+++ DATA TO EXAMINE
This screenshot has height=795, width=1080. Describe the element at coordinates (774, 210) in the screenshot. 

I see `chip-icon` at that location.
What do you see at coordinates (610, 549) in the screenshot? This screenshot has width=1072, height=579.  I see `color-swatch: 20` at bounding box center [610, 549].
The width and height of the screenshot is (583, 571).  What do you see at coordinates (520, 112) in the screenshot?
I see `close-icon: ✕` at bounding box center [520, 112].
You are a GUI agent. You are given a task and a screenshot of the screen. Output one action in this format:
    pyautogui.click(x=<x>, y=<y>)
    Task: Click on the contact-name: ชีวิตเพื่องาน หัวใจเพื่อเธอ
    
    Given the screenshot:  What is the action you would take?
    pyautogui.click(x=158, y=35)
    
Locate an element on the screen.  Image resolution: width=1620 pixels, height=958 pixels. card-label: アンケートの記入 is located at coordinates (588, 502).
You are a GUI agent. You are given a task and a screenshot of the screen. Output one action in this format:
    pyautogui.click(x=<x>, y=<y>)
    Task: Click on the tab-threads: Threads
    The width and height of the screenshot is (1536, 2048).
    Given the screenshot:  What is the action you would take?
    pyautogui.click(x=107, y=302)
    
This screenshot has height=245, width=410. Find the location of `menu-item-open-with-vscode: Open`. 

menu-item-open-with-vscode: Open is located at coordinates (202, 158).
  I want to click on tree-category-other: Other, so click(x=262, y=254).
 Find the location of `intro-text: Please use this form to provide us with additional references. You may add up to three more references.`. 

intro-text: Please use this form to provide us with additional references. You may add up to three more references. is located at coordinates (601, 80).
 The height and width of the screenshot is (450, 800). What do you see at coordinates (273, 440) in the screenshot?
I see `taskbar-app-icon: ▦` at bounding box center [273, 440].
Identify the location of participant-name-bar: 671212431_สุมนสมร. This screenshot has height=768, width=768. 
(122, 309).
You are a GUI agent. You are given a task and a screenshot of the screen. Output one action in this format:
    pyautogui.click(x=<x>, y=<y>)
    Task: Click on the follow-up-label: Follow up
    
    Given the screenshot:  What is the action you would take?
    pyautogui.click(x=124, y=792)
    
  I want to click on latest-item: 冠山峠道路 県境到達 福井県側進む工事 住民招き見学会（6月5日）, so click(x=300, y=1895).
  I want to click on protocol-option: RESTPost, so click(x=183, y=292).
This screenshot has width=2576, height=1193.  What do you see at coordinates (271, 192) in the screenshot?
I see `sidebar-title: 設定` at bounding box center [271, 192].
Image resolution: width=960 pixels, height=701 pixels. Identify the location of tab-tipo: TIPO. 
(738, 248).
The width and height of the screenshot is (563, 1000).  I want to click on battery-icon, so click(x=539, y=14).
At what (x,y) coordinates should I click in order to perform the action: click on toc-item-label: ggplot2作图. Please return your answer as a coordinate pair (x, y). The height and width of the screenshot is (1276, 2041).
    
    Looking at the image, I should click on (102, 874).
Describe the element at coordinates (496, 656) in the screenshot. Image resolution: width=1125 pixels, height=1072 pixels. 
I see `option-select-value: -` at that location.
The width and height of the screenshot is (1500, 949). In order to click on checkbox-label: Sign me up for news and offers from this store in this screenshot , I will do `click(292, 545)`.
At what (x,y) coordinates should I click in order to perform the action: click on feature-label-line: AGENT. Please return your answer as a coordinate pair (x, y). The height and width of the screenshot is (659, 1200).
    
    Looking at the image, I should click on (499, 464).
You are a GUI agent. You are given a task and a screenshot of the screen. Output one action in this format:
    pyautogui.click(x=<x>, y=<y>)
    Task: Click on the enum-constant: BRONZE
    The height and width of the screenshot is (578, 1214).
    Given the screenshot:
++++++
WRITTEN TASK:
Return every one of the records above word for word, with nothing changed.

TASK SOLUTION:
This screenshot has height=795, width=1080. Describe the element at coordinates (774, 210) in the screenshot. 

I see `chip-icon` at that location.
What do you see at coordinates (610, 549) in the screenshot? This screenshot has width=1072, height=579.  I see `color-swatch: 20` at bounding box center [610, 549].
The width and height of the screenshot is (583, 571).  What do you see at coordinates (520, 112) in the screenshot?
I see `close-icon: ✕` at bounding box center [520, 112].
You are a GUI agent. You are given a task and a screenshot of the screen. Output one action in this format:
    pyautogui.click(x=<x>, y=<y>)
    Task: Click on the contact-name: ชีวิตเพื่องาน หัวใจเพื่อเธอ
    
    Given the screenshot:  What is the action you would take?
    pyautogui.click(x=158, y=35)
    
Locate an element on the screen.  Image resolution: width=1620 pixels, height=958 pixels. card-label: アンケートの記入 is located at coordinates (588, 502).
You are a GUI agent. You are given a task and a screenshot of the screen. Output one action in this format:
    pyautogui.click(x=<x>, y=<y>)
    Task: Click on the tab-threads: Threads
    The width and height of the screenshot is (1536, 2048).
    Given the screenshot:  What is the action you would take?
    pyautogui.click(x=107, y=302)
    
This screenshot has height=245, width=410. Find the location of `menu-item-open-with-vscode: Open`. 

menu-item-open-with-vscode: Open is located at coordinates (202, 158).
  I want to click on tree-category-other: Other, so click(x=262, y=254).
 Find the location of `intro-text: Please use this form to provide us with additional references. You may add up to three more references.`. 

intro-text: Please use this form to provide us with additional references. You may add up to three more references. is located at coordinates (601, 80).
 The height and width of the screenshot is (450, 800). What do you see at coordinates (273, 440) in the screenshot?
I see `taskbar-app-icon: ▦` at bounding box center [273, 440].
Identify the location of participant-name-bar: 671212431_สุมนสมร. This screenshot has height=768, width=768. 
(122, 309).
You are a GUI agent. You are given a task and a screenshot of the screen. Output one action in this format:
    pyautogui.click(x=<x>, y=<y>)
    Task: Click on the follow-up-label: Follow up
    
    Given the screenshot:  What is the action you would take?
    pyautogui.click(x=124, y=792)
    
  I want to click on latest-item: 冠山峠道路 県境到達 福井県側進む工事 住民招き見学会（6月5日）, so click(x=300, y=1895).
  I want to click on protocol-option: RESTPost, so click(x=183, y=292).
This screenshot has width=2576, height=1193.  What do you see at coordinates (271, 192) in the screenshot?
I see `sidebar-title: 設定` at bounding box center [271, 192].
Image resolution: width=960 pixels, height=701 pixels. Identify the location of tab-tipo: TIPO. 
(738, 248).
The width and height of the screenshot is (563, 1000).  I want to click on battery-icon, so click(x=539, y=14).
At what (x,y) coordinates should I click in order to perform the action: click on toc-item-label: ggplot2作图. Please return your answer as a coordinate pair (x, y). The height and width of the screenshot is (1276, 2041).
    
    Looking at the image, I should click on (102, 874).
Describe the element at coordinates (496, 656) in the screenshot. Image resolution: width=1125 pixels, height=1072 pixels. 
I see `option-select-value: -` at that location.
The width and height of the screenshot is (1500, 949). In order to click on checkbox-label: Sign me up for news and offers from this store in this screenshot , I will do `click(292, 545)`.
At what (x,y) coordinates should I click in order to perform the action: click on feature-label-line: AGENT. Please return your answer as a coordinate pair (x, y). The height and width of the screenshot is (659, 1200).
    
    Looking at the image, I should click on (499, 464).
You are a GUI agent. You are given a task and a screenshot of the screen. Output one action in this format:
    pyautogui.click(x=<x>, y=<y>)
    Task: Click on the enum-constant: BRONZE
    The height and width of the screenshot is (578, 1214).
    Given the screenshot:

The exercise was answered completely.